Severe Brain Injury

Severe brain injury is a major cause of death and disability worldwide. After the primary brain insult, the brain is vulnerable to secondary damage that can substantially worsen the brain injury. The neurocritical care is focused on minimizing secondary neurologic injuries to improve outcomes.

Fever Worsens brain damage

Fever is often a contributor to secondary injury and is associated with greater mortality and worse outcome. In acute brain injury patients, fever is common, affecting up to 70% of patients2 and is in many cases related to the neurological injury rather than infection-induced. An increase in body temperature of just 1°C can critically affect the extent of secondary brain injury after a primary insult3.

» Extracted material
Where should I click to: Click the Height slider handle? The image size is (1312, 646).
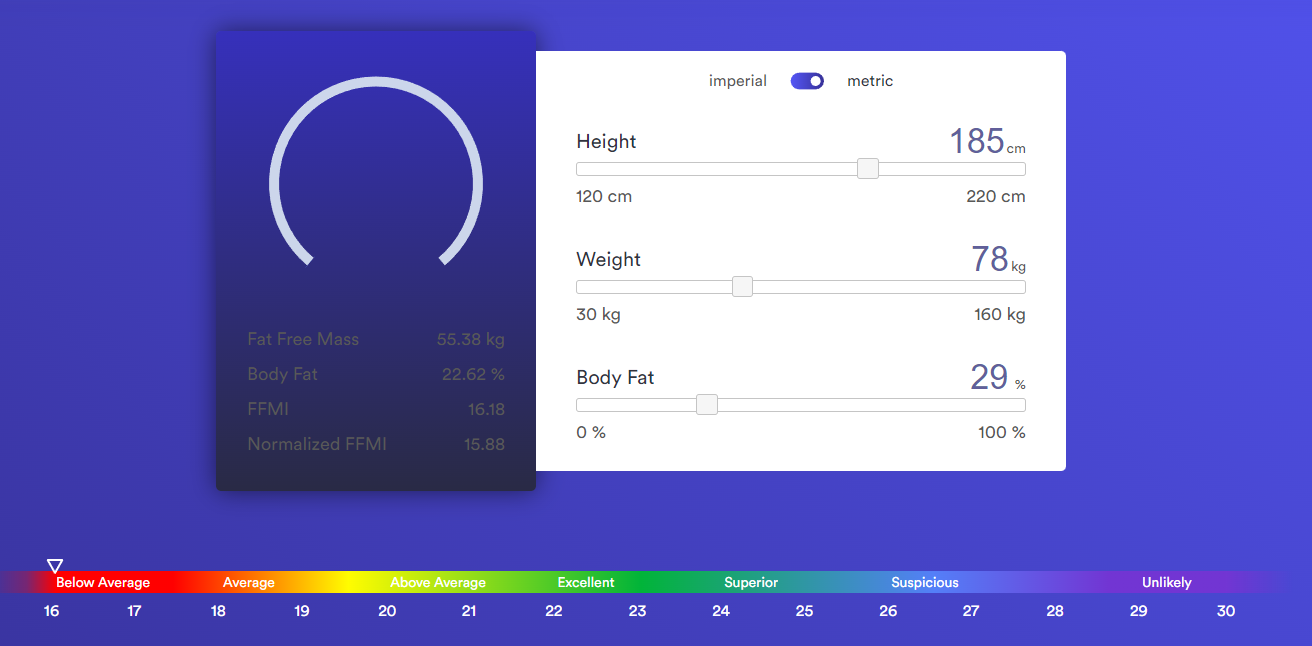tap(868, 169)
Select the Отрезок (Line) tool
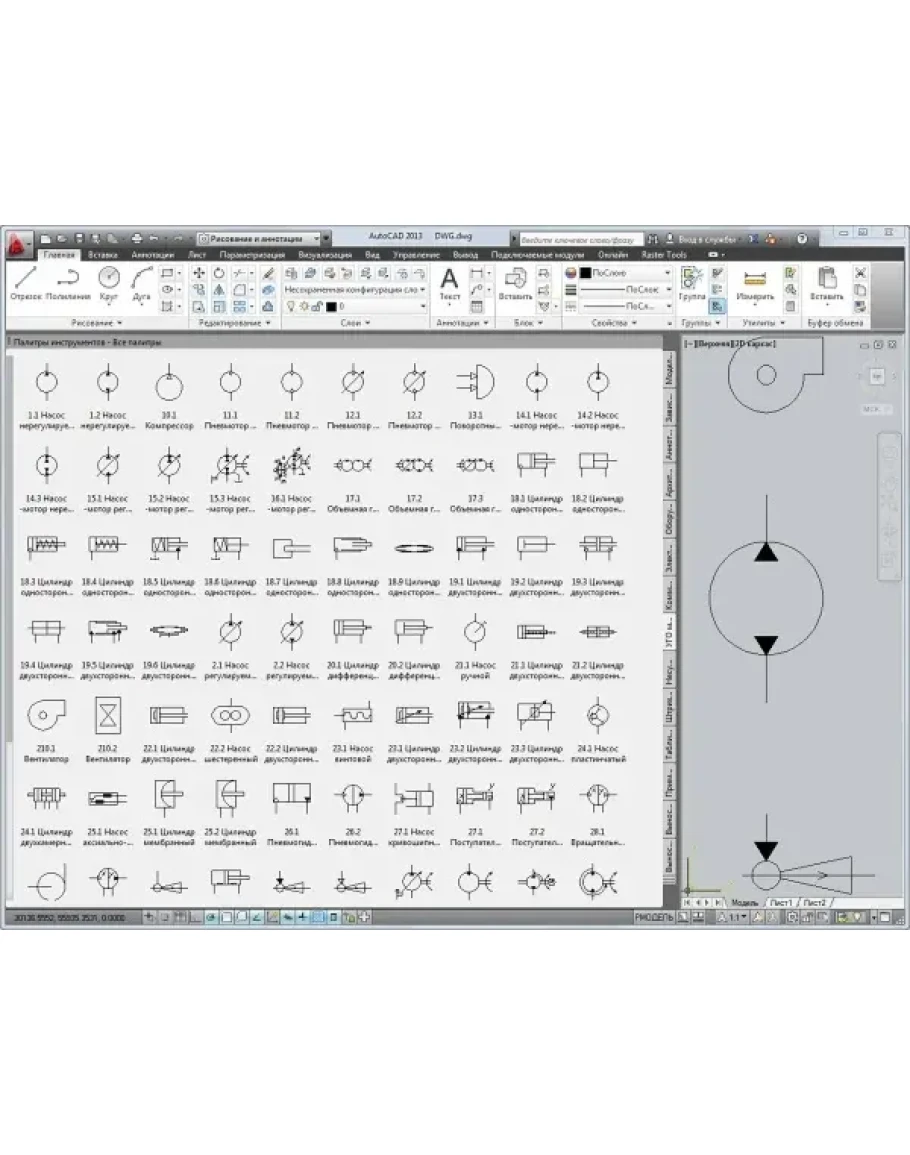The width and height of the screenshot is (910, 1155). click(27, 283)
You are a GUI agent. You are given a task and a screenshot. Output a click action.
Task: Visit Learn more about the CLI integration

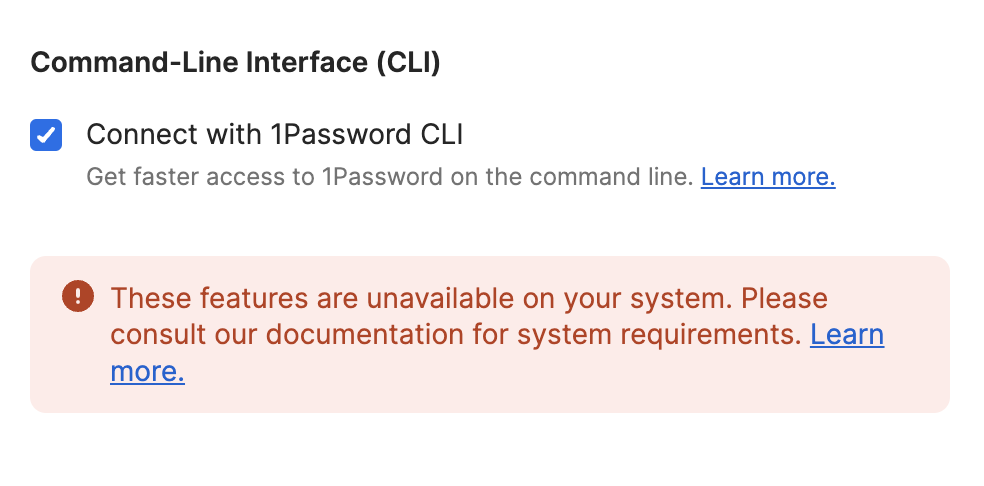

» The problem
According to the passage on severe brain injury, what is neurocritical care focused on? The entries play no part in this.

» Solution to this task
It is focused on minimizing secondary neurologic injuries to improve outcomes.